» **Records for this task**:
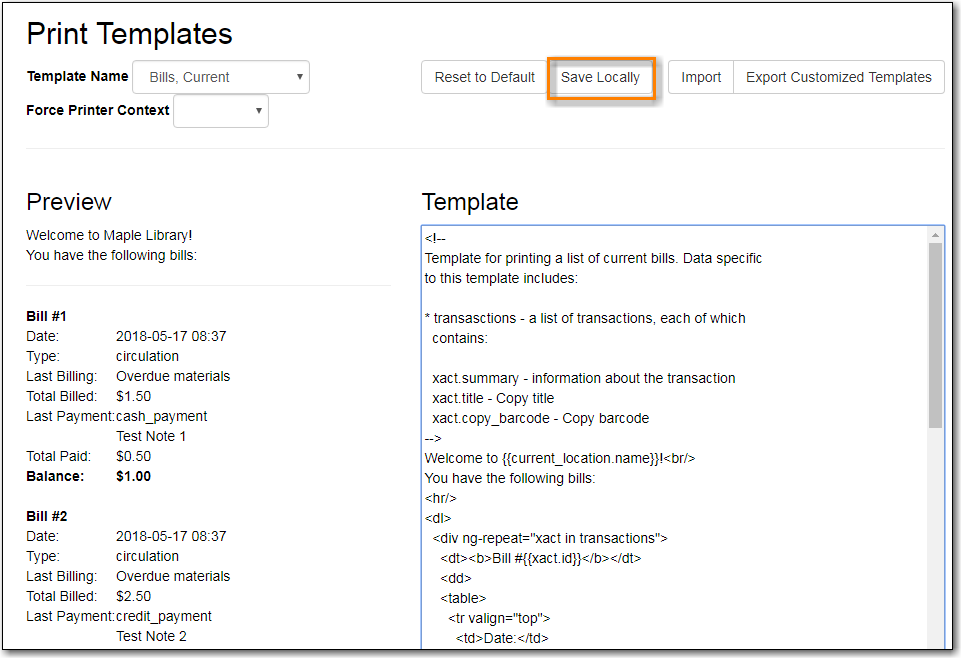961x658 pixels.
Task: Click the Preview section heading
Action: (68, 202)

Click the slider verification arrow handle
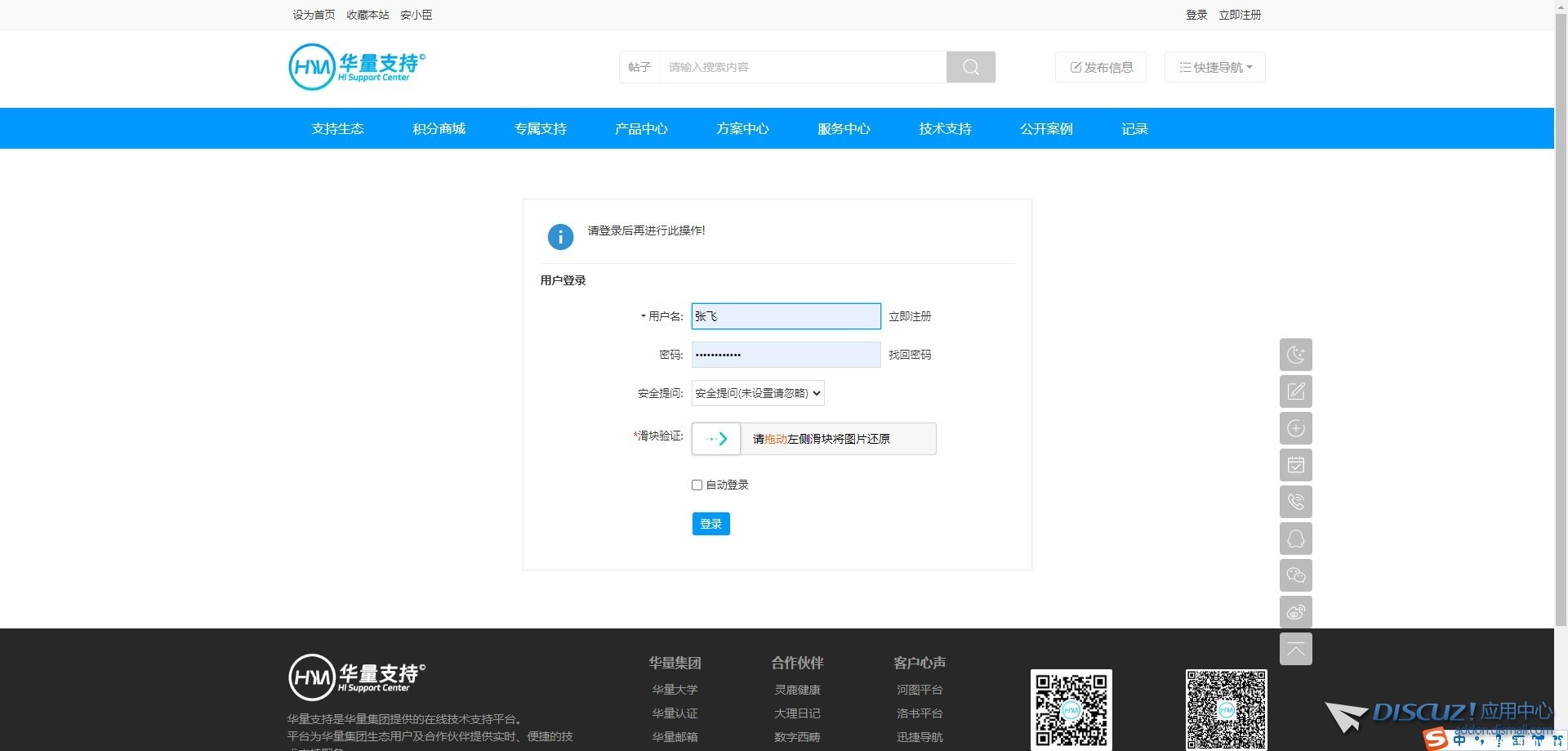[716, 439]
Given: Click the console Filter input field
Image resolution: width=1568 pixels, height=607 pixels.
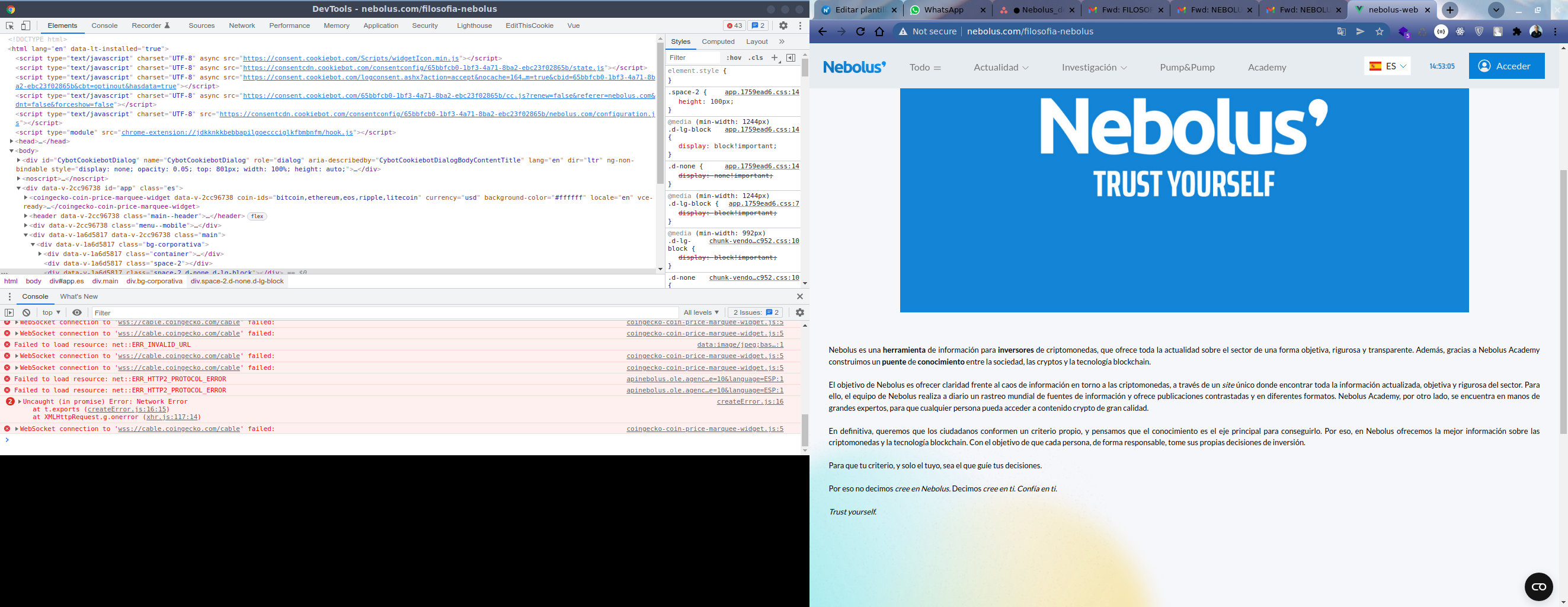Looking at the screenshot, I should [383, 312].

---

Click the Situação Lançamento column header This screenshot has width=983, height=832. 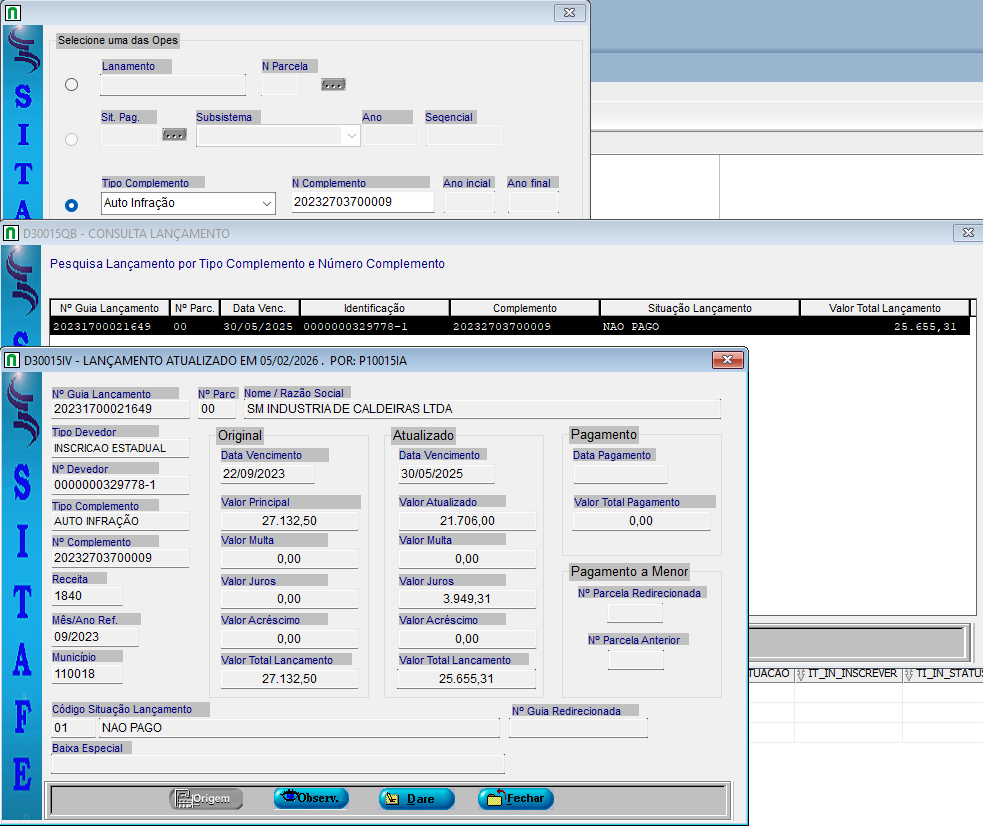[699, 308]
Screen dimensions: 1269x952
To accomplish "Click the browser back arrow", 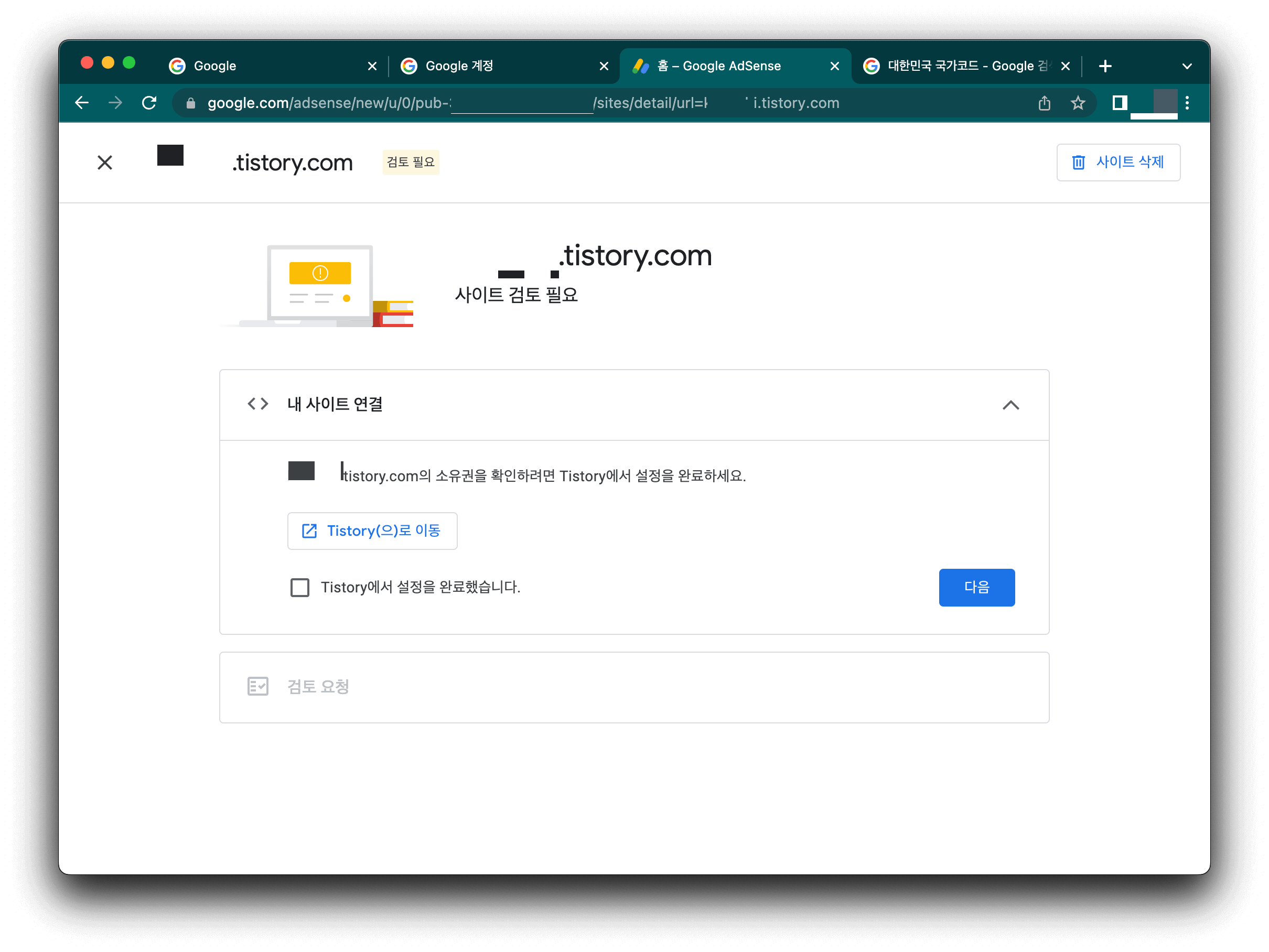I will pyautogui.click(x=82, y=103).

---

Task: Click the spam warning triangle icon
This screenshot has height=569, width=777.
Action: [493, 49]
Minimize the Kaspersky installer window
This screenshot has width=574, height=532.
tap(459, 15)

» **Direction**: Rewrite the data from the line containing "Click the slider verification arrow handle" through the line containing "Looking at the", inclusive, with "console" replaced by "DevTools" and everything else unchanged. Leave the pictures out of your answer.

» **Complete response**:
Click the slider verification arrow handle
[716, 439]
Given: Click the DevTools Filter input field
Image resolution: width=1568 pixels, height=607 pixels.
Looking at the screenshot, I should [383, 312].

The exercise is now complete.